About GPT-4o
Speed is GPT-4o's defining trait. Where comparable models average 61 tokens per second, GPT-4o delivers nearly 200 — and its native audio pipeline hits 320ms response latency, making it the practical choice for voice interfaces and real-time chat. It also collapses text, image, and audio processing into a single unified model rather than routing across separate systems, which produces more coherent multimodal reasoning without the awkward handoffs. Users feel this difference acutely. When OpenAI tried to retire GPT-4o in early 2026, the backlash was fierce enough to reverse the decision — petitions, mass unsubscribe threats, and user surveys suggesting 95% found no adequate replacement. That kind of loyalty comes from how the model feels in practice: snappy, versatile, fluent across 50+ languages, and capable of web search that reasoning-focused models like o1 lack. The honest caveat: GPT-4o trades raw reasoning depth for speed. It scores below average on Artificial Analysis's Intelligence Index and struggles with complex multi-step logic. For hard reasoning or large-document tasks, newer models outclass it. For fast, general-purpose, multimodal work, few match it.
Best for
- Real-time voice assistants and live chat applications where sub-400ms response latency matters
- Multimodal workflows combining text, images, and audio in a single coherent pipeline
- General-purpose tasks — creative writing, translation, summarization, and Q&A across 50+ languages
- Web-enabled research and browsing tasks (unavailable in o1/o3 reasoning models)
- Rapid prototyping and iteration cycles where response speed accelerates the feedback loop
Specs & capabilities
How GPT-4o stacks up — intelligence, speed, context, and modalities.
Intelligence
Low
Speed
Fast
Context window
128,000 tokens
Knowledge cutoff
October 2023
GPT‑4o retirement (ChatGPT)
OpenAI retired GPT‑4o inside ChatGPT on February 13, 2026. It remains available through the OpenAI API.
Frequently asked questions
What does GPT-4o cost?
Input is $2.50 per million tokens, output is $10.00 per million tokens. Cached input drops to $1.25/M. A blended real-world rate works out to roughly $2.46/M tokens.
How large is the context window?
128,000 tokens. That covers long documents and extended conversations, though newer models like GPT-4.1 offer up to 1 million tokens if you need to process very large files.
Is GPT-4o good at coding?
It handles everyday coding tasks well, but it is not OpenAI's strongest model for complex multi-step code and automation workflows — GPT-4.5 or GPT-5 are better choices for those.
Can GPT-4o browse the web?
Yes.

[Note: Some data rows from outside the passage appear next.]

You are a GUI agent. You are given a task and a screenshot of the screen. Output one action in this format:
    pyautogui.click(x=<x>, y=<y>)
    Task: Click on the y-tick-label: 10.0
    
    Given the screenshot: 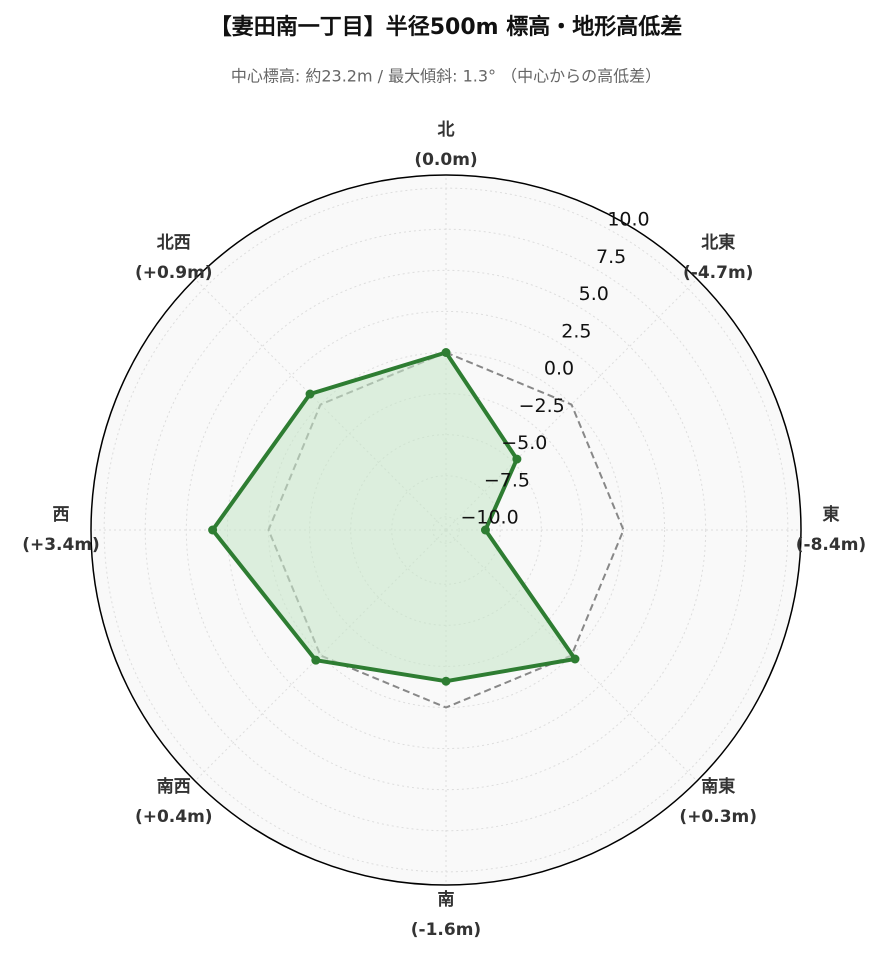 What is the action you would take?
    pyautogui.click(x=628, y=220)
    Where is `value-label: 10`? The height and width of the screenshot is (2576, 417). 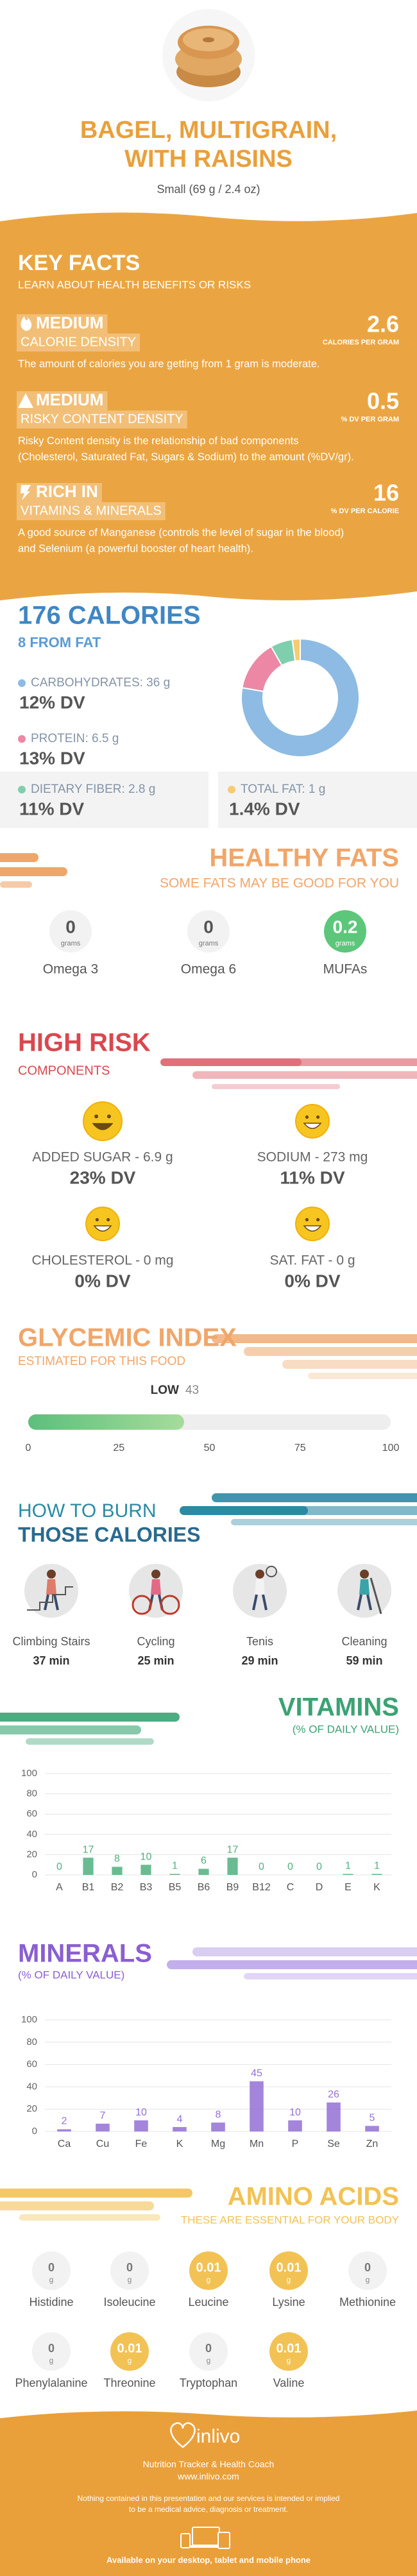
value-label: 10 is located at coordinates (295, 2112).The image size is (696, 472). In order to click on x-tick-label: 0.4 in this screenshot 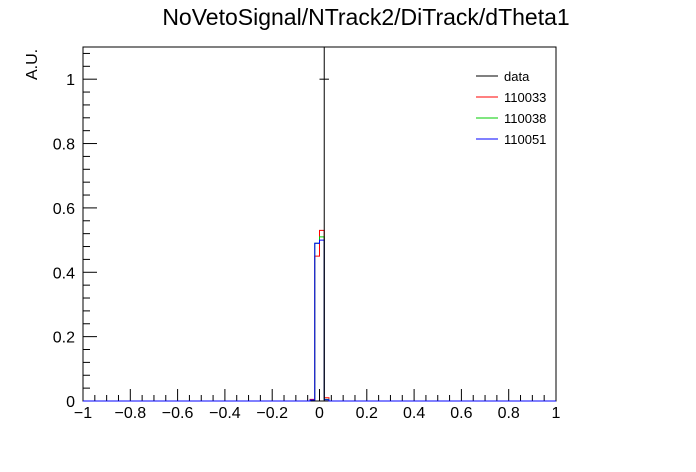, I will do `click(414, 414)`.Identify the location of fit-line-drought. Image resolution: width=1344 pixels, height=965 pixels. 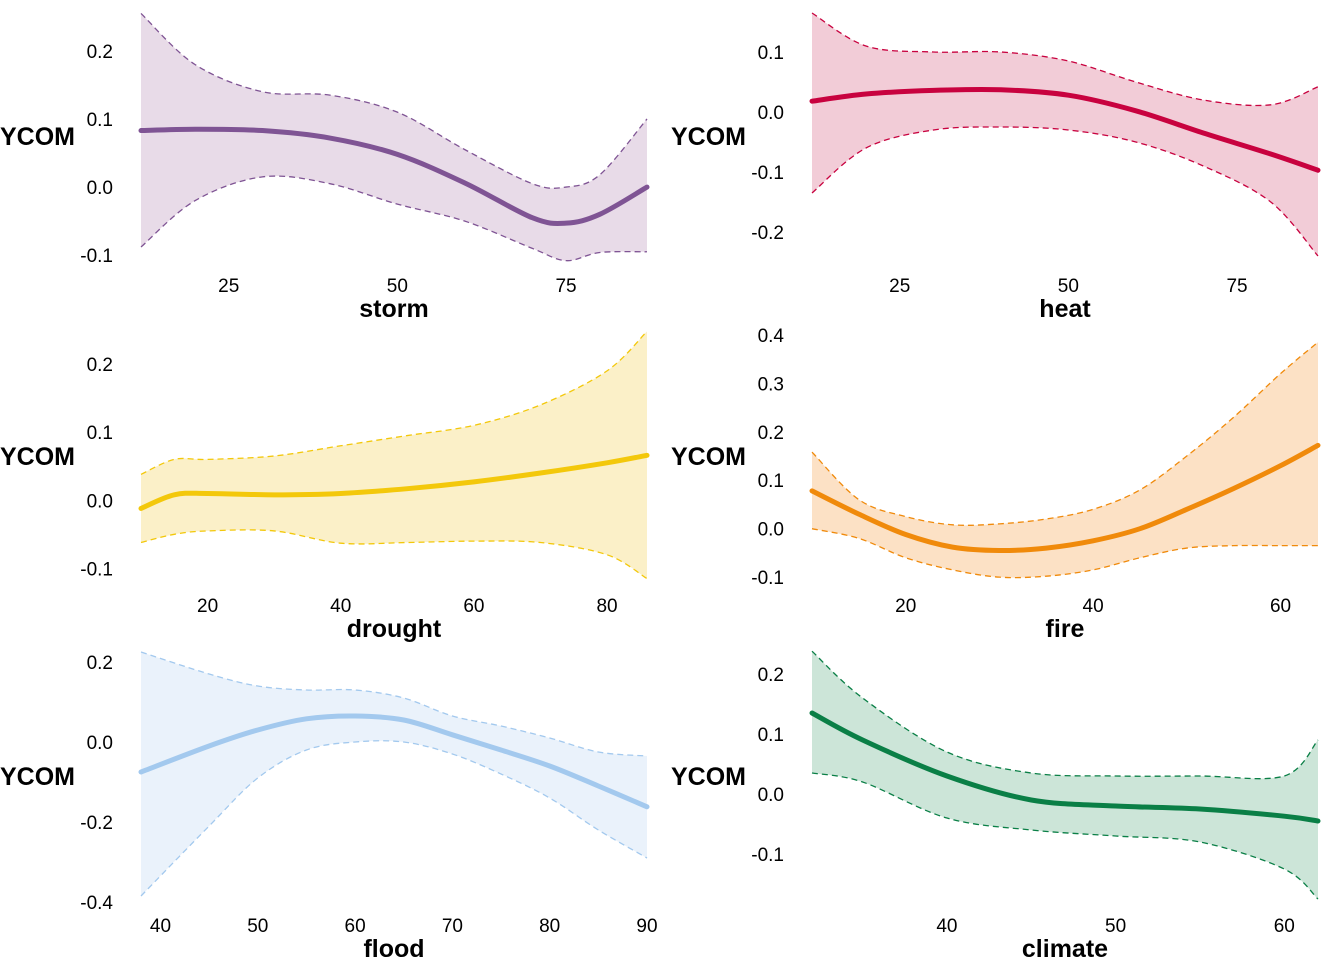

Unlike OpenAI's o1 and o3 reasoning models, GPT-4o supports web search, making it suitable for tasks that require current information beyond its October 2023 knowledge cutoff.
How does GPT-4o compare to GPT-4.1?
GPT-4o is significantly faster and cheaper but scores below average on reasoning benchmarks. GPT-4.1 offers a 1M-token context window and stronger performance on complex tasks at a higher cost.
Was GPT-4o really almost retired?
Yes. OpenAI scheduled it for removal in February 2026 but reversed course after widespread user backlash. It remains available in both ChatGPT and the API alongside newer models.